## Begin Excerpt

Before Golda: Manya Shochat by Rachel Yanait Ben-Zvi (translated from the Hebrew by Sandra Shurin, with an introduction by Marie Syrkin; 86,000 words, 14 illustrations)

“Manya Shochat was a truly unusual woman, a figure of extreme complexity who might have come out of a nineteenth-century Russian novel. In her life’s story we find a full enactment — rare in one person — of the main qualities, some of them contradictory, which played such a prominent role in the history of Zionism. She was incredibly tough and unbelievably charitable; sentimental and fearless; a fanatic Zionist and a fanatic socialist; a co-founder of Ha’shomer (an armed organization of settlers whose motto was: “In blood and fire Judea fell; in blood and fire she shall rise again!”), and at the same time a leading member of the left-wing anti-nationalist League for Arab-Jewish Understanding. She was fully convinced that Arab acquiescence to Zionism could be achieved through the raising of Arab standards of living; and yet on lecture tours abroad on behalf of Poale Zion and her kibbutz, she passionately admonished the wealthier Jews of America that high living standards were meaningless, only national dignity counted. Already before her arrival in the country, in January 1904, she had achieved some notoriety in Russian revolutionary circles by running arms for the anarchists and participating in clandestine plots and agitation. Once, as a twenty-year-old anarchist in Russia, she shot a Czarist spy to death, dismembered his corpse, placed the pieces in a suitcase, and sent it off by rail to a nonexistent address in Siberia.” (Amos Elon in The Israelis: Founders and Sons)

## End Excerpt
## Begin Data shown

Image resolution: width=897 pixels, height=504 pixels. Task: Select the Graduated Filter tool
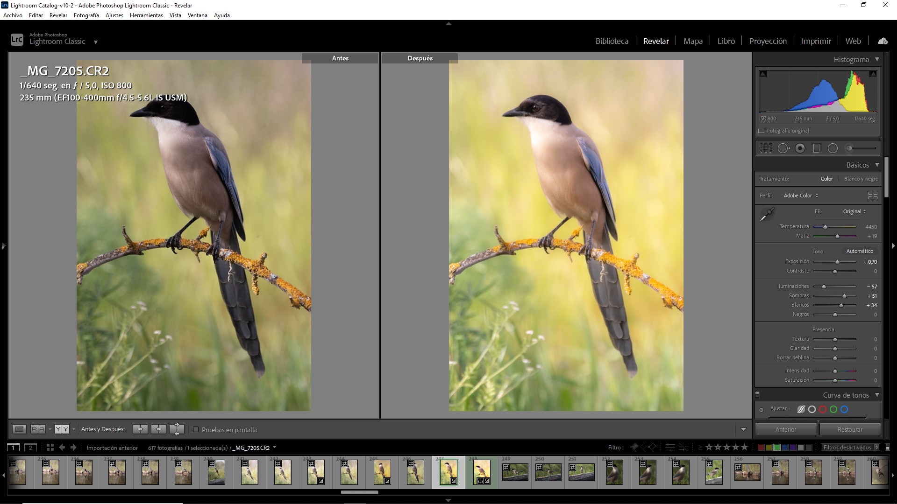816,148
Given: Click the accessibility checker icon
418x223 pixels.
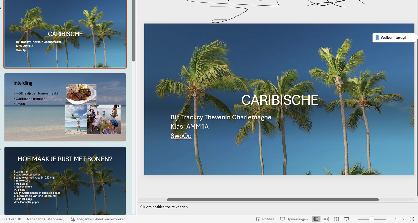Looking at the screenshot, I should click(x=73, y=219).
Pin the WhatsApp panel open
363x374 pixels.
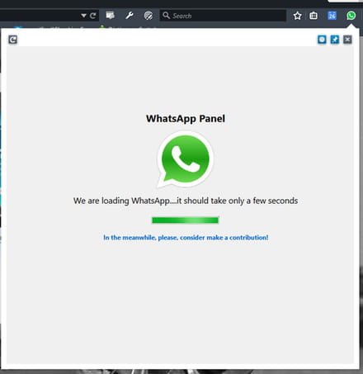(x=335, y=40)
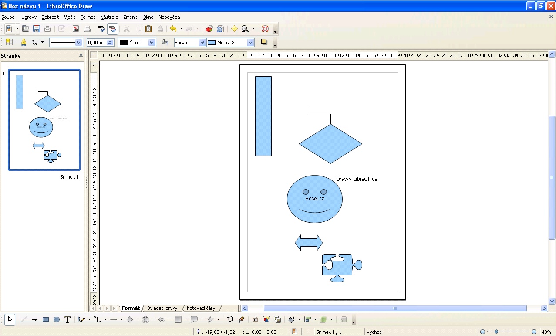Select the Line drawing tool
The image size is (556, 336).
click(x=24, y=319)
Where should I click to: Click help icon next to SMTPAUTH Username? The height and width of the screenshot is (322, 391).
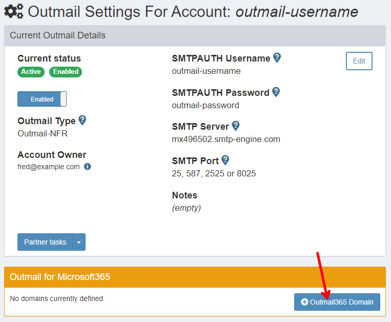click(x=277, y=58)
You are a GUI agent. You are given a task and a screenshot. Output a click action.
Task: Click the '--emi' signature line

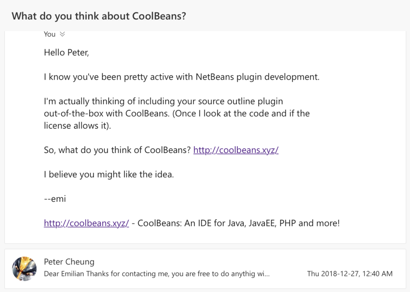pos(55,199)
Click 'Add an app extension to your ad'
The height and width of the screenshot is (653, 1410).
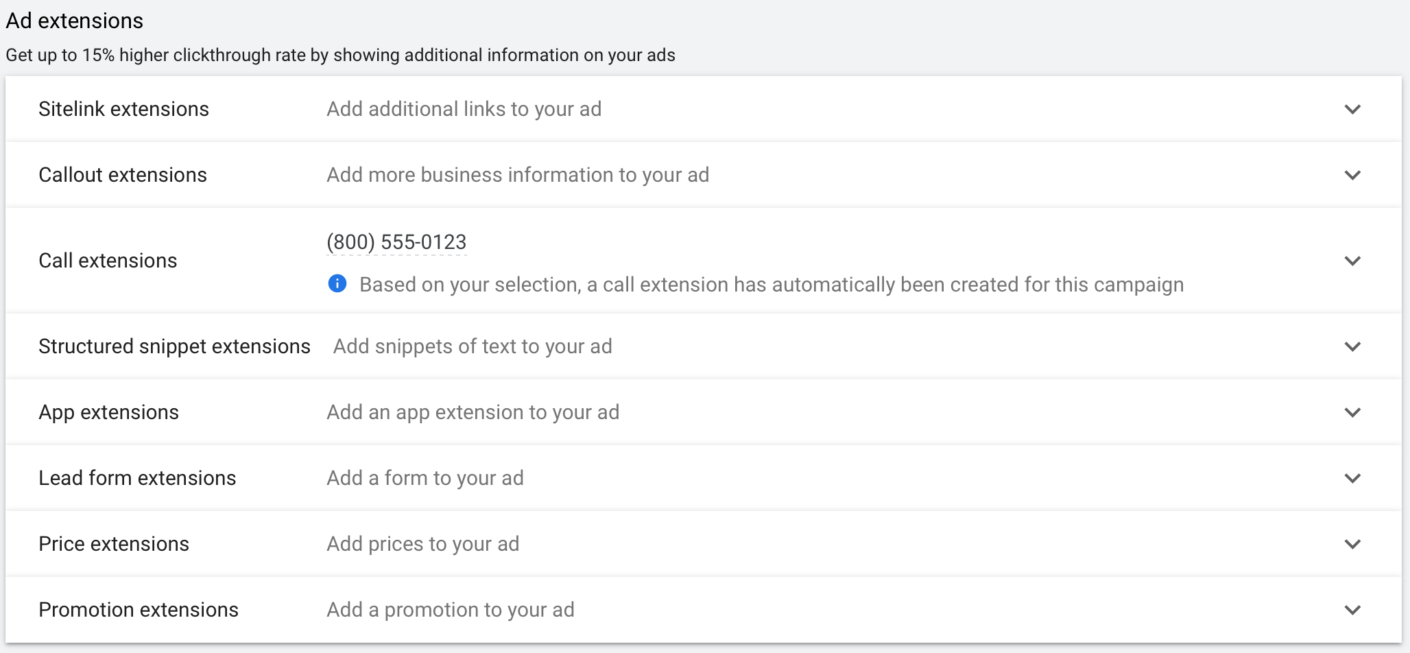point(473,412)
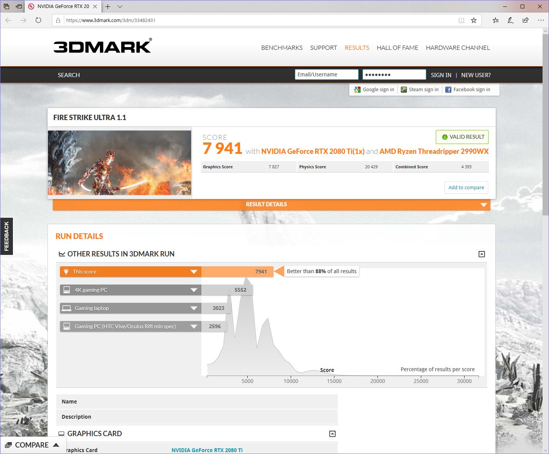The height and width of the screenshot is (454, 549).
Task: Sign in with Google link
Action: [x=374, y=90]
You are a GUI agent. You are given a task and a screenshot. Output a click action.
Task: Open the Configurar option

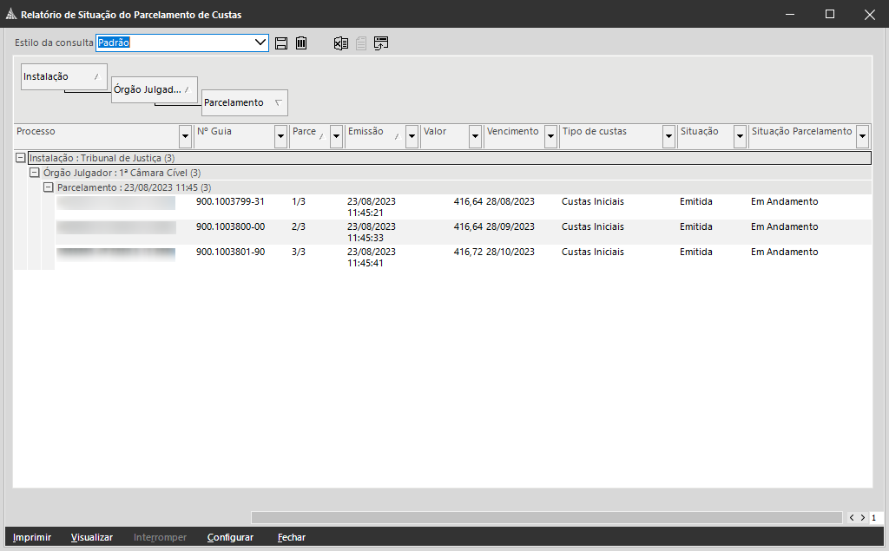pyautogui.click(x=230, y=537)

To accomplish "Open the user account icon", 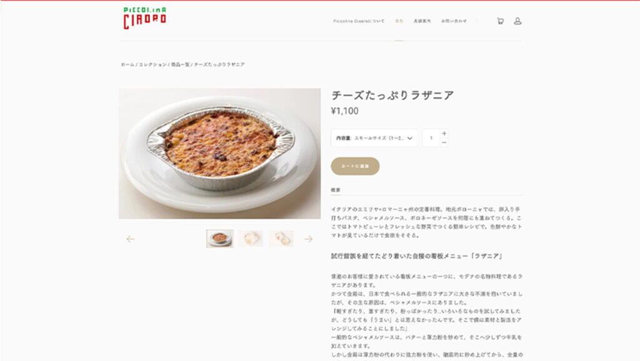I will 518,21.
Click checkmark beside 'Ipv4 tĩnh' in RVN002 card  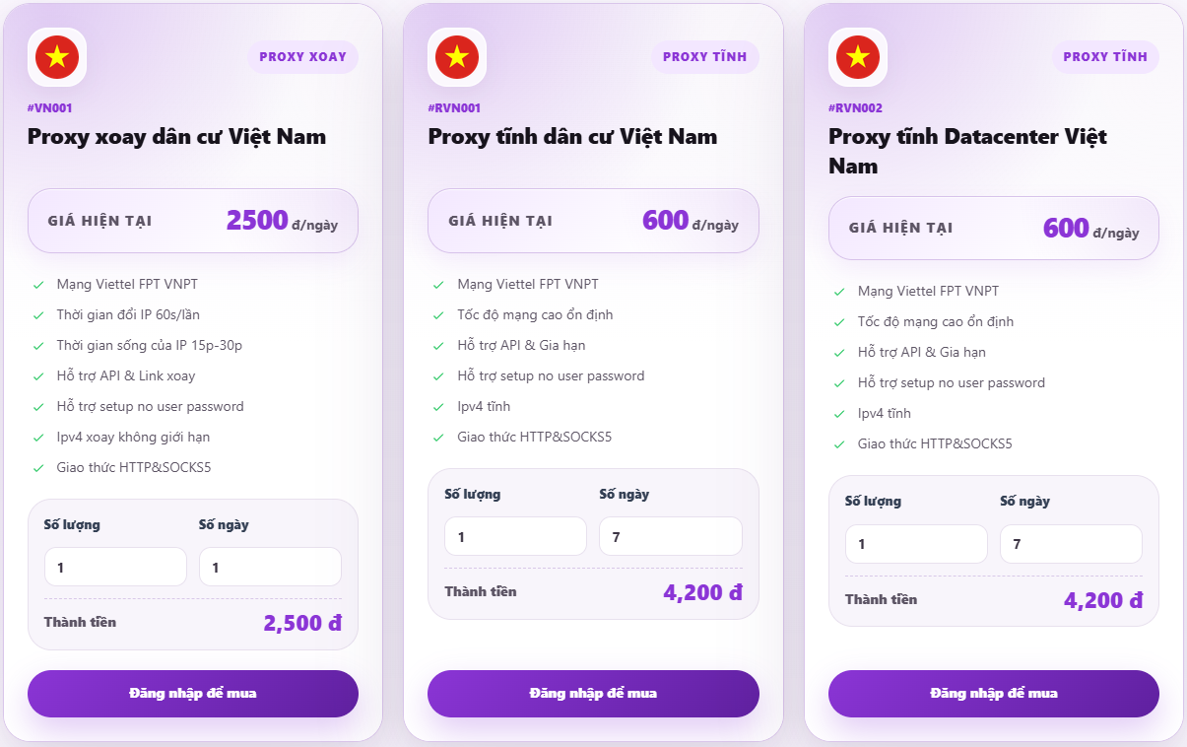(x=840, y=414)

## End Data shown

• **Set exercise**
From the Manya Shochat excerpt, extract the passage from "Before Golda: Manya" up to and including "words, 14 illustrations)", word for word. The material above is separate from the Manya Shochat excerpt.

• **Full output**
Before Golda: Manya Shochat by Rachel Yanait Ben-Zvi (translated from the Hebrew by Sandra Shurin, with an introduction by Marie Syrkin; 86,000 words, 14 illustrations)